### EXERCISE
Any image in the records should be left out; output everything else exactly.

### DATA FOR REVIEW
# # # # #
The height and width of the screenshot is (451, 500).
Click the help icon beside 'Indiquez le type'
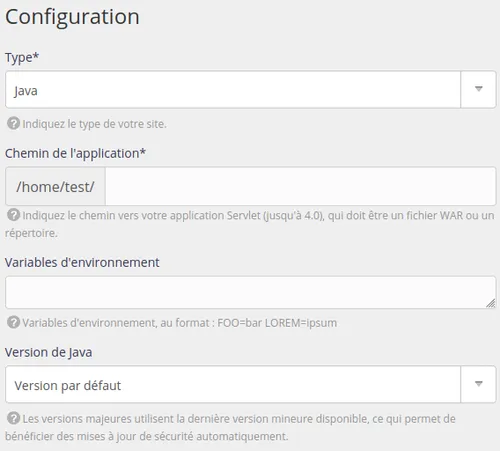[13, 124]
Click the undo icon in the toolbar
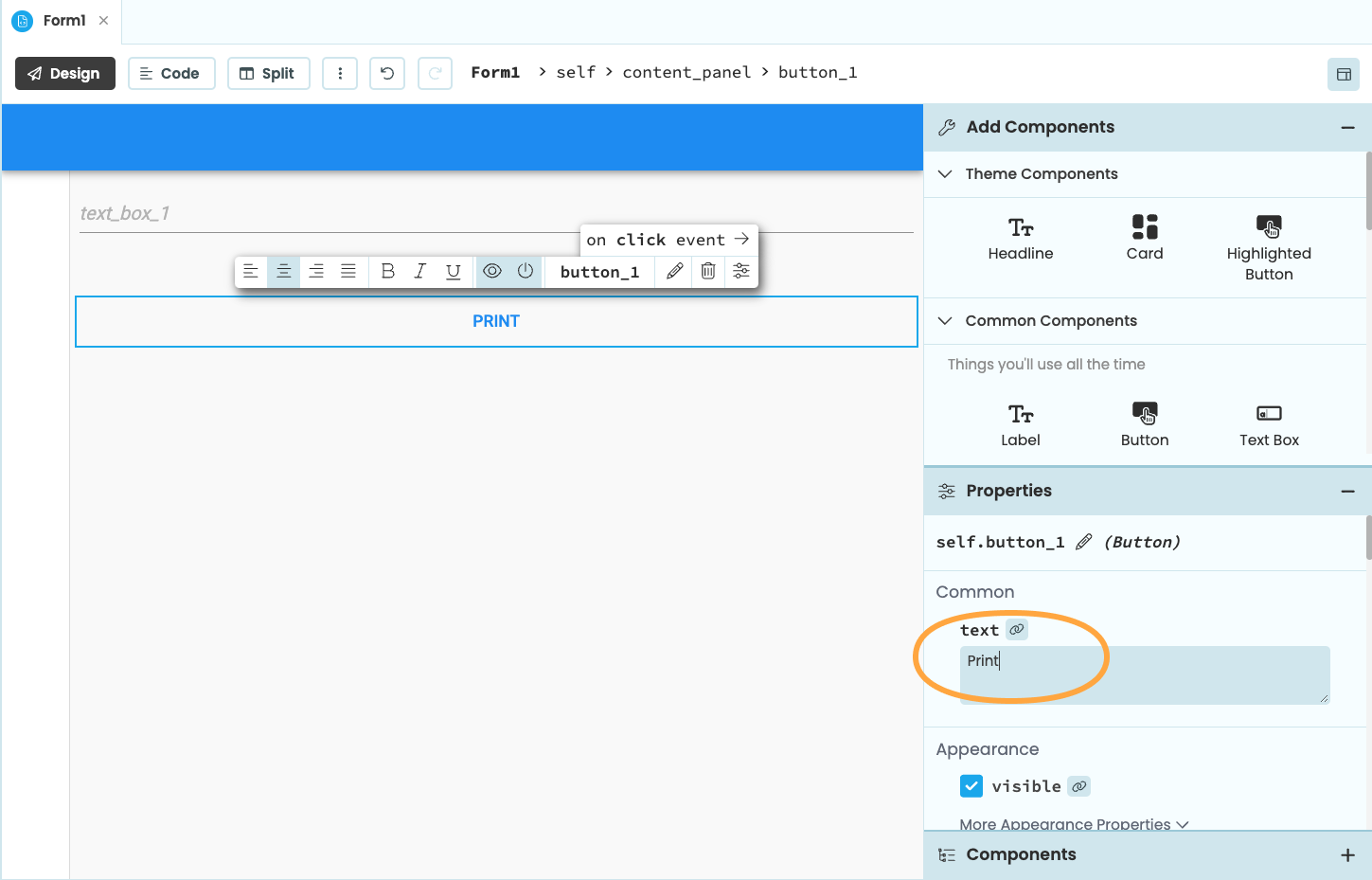The image size is (1372, 880). pos(386,73)
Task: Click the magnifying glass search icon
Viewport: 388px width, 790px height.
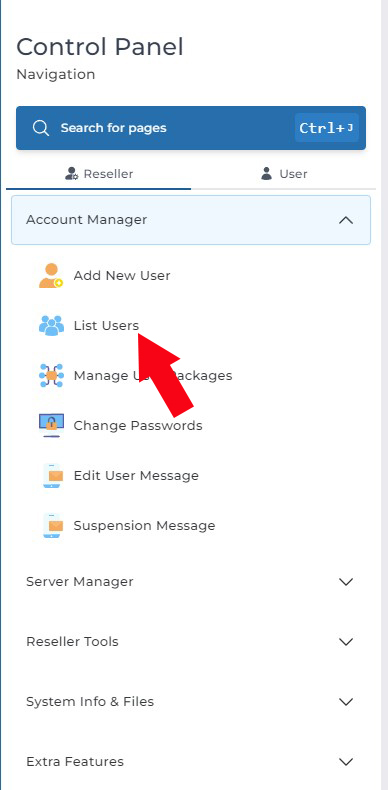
# # # # #
### RESPONSE AREA
The height and width of the screenshot is (451, 500).
Click the help icon beside 'Indiquez le type'
[13, 124]
Click the undo icon in the toolbar
The image size is (1372, 880). pos(386,73)
Task: Click the magnifying glass search icon
Viewport: 388px width, 790px height.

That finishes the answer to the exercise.